= Beginning of Section =

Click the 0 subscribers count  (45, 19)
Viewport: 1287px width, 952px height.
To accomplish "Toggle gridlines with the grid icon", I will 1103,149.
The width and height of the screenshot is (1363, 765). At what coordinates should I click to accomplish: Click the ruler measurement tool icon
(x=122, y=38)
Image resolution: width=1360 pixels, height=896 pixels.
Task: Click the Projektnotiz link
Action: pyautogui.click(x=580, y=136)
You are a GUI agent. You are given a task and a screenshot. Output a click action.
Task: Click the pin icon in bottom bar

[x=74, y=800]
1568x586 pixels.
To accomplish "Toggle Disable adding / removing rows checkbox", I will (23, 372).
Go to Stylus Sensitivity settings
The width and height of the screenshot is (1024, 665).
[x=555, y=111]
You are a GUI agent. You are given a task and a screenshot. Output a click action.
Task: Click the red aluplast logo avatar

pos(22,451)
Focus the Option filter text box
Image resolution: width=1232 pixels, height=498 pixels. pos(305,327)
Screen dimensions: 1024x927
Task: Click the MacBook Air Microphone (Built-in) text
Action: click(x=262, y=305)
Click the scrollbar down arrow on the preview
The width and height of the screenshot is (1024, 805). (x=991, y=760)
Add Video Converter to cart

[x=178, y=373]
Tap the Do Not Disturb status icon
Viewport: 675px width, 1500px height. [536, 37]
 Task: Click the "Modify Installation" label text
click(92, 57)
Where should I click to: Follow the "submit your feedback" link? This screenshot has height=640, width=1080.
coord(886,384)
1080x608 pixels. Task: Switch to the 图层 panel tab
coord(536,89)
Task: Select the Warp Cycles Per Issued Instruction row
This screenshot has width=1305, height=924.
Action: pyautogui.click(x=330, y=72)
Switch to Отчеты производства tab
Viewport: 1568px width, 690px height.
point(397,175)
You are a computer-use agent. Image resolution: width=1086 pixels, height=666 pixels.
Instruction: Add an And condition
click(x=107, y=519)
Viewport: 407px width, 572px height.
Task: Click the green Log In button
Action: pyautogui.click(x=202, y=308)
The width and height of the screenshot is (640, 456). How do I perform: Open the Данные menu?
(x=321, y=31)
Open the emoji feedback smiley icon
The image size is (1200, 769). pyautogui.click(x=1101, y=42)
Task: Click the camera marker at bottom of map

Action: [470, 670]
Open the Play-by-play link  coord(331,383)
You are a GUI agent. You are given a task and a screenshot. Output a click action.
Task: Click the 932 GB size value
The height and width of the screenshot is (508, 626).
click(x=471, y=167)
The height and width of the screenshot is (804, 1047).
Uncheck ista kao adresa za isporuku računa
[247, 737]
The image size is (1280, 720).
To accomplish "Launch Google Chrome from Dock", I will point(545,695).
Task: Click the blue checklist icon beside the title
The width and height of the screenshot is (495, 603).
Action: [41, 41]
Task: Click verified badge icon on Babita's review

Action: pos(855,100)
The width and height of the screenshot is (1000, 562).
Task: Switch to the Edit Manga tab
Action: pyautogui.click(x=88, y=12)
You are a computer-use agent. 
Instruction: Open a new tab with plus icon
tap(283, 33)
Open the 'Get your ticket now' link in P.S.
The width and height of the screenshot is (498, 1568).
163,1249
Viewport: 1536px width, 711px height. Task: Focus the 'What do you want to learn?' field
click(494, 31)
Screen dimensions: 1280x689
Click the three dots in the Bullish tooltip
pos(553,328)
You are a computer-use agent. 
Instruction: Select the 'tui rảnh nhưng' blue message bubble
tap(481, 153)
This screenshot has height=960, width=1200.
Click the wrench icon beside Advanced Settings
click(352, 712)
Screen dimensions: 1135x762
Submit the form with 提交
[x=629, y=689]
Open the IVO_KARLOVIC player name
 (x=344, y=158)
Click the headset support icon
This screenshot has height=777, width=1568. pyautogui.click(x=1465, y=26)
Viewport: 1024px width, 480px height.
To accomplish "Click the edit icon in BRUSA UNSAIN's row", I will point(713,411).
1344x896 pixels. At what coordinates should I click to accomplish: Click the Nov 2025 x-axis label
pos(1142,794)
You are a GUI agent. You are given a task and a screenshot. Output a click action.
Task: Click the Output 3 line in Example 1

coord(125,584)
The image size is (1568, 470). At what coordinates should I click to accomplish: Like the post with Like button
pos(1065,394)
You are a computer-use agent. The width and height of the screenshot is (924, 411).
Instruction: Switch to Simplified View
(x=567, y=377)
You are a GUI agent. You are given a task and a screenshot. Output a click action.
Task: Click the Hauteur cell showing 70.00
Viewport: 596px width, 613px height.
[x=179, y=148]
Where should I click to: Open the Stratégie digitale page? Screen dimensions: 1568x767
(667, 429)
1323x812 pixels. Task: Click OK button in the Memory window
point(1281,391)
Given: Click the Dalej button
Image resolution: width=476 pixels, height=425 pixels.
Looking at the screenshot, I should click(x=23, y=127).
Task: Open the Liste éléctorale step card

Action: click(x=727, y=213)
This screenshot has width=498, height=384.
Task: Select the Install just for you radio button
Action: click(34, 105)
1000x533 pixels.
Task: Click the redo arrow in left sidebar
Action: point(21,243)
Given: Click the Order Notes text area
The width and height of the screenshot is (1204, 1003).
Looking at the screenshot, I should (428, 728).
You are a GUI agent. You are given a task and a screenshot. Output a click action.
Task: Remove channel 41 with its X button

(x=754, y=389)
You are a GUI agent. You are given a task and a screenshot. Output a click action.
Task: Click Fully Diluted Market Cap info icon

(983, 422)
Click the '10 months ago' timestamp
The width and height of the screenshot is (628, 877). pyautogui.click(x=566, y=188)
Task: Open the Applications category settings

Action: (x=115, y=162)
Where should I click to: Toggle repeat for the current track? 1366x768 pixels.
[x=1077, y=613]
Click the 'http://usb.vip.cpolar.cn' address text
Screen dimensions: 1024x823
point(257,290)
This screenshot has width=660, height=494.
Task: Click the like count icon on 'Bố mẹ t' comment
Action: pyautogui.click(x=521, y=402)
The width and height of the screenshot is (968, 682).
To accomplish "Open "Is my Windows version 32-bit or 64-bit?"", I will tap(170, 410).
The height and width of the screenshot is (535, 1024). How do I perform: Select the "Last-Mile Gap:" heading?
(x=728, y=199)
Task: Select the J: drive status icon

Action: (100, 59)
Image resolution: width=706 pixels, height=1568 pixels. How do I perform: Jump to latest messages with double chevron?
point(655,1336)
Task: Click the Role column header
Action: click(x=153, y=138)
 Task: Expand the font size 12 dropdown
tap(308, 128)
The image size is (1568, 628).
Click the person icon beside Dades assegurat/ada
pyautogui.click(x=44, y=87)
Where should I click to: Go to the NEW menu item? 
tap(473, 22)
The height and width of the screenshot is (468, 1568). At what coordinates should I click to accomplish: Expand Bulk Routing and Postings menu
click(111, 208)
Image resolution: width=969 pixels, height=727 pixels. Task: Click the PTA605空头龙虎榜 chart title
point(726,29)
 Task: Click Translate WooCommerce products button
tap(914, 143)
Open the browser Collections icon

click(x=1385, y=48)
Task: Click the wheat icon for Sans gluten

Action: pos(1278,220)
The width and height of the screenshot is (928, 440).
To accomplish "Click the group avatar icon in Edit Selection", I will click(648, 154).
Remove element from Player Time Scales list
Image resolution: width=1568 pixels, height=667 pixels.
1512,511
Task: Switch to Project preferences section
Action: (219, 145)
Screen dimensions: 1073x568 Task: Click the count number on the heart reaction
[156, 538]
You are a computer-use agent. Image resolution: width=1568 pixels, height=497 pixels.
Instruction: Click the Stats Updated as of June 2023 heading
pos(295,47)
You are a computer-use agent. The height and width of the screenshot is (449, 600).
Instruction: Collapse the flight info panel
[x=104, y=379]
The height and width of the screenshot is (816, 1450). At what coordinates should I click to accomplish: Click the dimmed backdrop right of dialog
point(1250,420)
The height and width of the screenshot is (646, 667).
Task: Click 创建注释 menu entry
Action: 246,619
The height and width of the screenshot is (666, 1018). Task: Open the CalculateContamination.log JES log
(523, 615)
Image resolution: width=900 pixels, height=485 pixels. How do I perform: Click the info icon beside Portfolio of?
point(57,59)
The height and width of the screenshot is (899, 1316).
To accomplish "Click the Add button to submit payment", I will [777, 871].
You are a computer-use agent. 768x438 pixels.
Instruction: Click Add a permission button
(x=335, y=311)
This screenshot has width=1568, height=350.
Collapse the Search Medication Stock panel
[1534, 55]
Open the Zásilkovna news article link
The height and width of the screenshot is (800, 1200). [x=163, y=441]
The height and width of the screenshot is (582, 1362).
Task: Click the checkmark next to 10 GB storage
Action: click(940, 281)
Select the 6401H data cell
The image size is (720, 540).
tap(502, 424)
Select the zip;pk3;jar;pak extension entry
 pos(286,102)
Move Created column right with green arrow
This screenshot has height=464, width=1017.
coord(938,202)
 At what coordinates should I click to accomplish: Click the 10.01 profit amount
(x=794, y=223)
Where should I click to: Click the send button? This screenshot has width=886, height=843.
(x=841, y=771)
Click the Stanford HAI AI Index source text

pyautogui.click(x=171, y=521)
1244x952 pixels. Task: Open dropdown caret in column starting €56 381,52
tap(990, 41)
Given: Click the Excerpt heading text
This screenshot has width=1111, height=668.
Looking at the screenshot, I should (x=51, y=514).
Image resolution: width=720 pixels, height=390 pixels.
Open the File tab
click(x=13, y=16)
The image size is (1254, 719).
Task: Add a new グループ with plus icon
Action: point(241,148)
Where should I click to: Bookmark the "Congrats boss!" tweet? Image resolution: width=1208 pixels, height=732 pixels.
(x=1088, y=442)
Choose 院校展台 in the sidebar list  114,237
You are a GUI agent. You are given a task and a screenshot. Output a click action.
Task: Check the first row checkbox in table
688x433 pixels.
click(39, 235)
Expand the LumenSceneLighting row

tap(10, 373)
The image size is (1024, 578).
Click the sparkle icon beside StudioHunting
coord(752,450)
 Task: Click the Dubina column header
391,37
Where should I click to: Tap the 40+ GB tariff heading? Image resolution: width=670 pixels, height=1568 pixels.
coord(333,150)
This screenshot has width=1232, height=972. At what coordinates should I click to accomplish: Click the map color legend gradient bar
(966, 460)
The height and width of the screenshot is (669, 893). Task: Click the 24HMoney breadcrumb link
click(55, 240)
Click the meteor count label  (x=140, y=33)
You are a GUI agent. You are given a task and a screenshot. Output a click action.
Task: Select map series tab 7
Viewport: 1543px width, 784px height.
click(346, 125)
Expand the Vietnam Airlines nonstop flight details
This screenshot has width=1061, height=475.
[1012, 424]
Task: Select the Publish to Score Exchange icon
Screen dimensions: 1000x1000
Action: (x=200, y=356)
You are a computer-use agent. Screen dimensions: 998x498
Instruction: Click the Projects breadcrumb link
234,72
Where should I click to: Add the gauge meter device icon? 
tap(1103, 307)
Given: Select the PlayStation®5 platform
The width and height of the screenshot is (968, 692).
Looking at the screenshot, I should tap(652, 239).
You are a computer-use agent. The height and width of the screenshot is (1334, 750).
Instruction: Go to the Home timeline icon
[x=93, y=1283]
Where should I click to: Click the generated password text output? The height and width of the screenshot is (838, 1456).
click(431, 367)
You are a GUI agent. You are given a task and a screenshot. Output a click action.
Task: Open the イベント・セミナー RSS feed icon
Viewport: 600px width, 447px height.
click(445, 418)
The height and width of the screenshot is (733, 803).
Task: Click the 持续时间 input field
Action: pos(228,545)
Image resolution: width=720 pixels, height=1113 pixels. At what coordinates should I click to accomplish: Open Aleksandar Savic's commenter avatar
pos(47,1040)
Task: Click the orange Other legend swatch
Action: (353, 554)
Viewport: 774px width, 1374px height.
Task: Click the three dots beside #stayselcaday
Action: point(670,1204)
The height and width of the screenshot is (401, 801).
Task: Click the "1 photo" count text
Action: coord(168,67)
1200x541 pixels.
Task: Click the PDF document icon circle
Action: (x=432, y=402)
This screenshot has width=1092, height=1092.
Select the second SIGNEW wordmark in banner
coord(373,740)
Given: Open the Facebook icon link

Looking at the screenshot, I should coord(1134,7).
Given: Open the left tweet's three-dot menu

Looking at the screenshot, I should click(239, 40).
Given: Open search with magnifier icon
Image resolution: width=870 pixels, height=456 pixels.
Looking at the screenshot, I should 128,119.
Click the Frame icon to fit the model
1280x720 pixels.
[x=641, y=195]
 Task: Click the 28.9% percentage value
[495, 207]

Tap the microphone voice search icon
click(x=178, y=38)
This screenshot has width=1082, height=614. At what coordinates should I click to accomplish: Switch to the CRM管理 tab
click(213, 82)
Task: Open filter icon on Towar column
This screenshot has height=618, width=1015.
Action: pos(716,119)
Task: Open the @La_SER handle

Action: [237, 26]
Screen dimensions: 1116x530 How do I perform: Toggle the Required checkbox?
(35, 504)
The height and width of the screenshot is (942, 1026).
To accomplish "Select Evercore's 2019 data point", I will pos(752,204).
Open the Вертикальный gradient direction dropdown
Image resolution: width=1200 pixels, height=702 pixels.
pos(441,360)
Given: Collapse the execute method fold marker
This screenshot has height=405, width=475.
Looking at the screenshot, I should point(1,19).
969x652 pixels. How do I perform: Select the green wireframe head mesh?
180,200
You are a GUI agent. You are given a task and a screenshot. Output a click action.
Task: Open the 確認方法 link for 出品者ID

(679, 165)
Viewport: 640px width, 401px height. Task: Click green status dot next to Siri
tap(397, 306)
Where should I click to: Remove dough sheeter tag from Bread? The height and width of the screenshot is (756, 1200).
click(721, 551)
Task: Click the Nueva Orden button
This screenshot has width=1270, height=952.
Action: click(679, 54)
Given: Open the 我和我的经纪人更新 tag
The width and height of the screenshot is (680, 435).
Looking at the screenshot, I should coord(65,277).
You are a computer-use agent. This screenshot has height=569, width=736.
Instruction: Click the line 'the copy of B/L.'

= End of Section =

**WHAT YOU ARE ASKED TO DO:** In the records above, some lines hold the word "data"; copy each such line.

**YOUR SOLUTION:**
Select the 6401H data cell
To accomplish "Select Evercore's 2019 data point", I will pos(752,204).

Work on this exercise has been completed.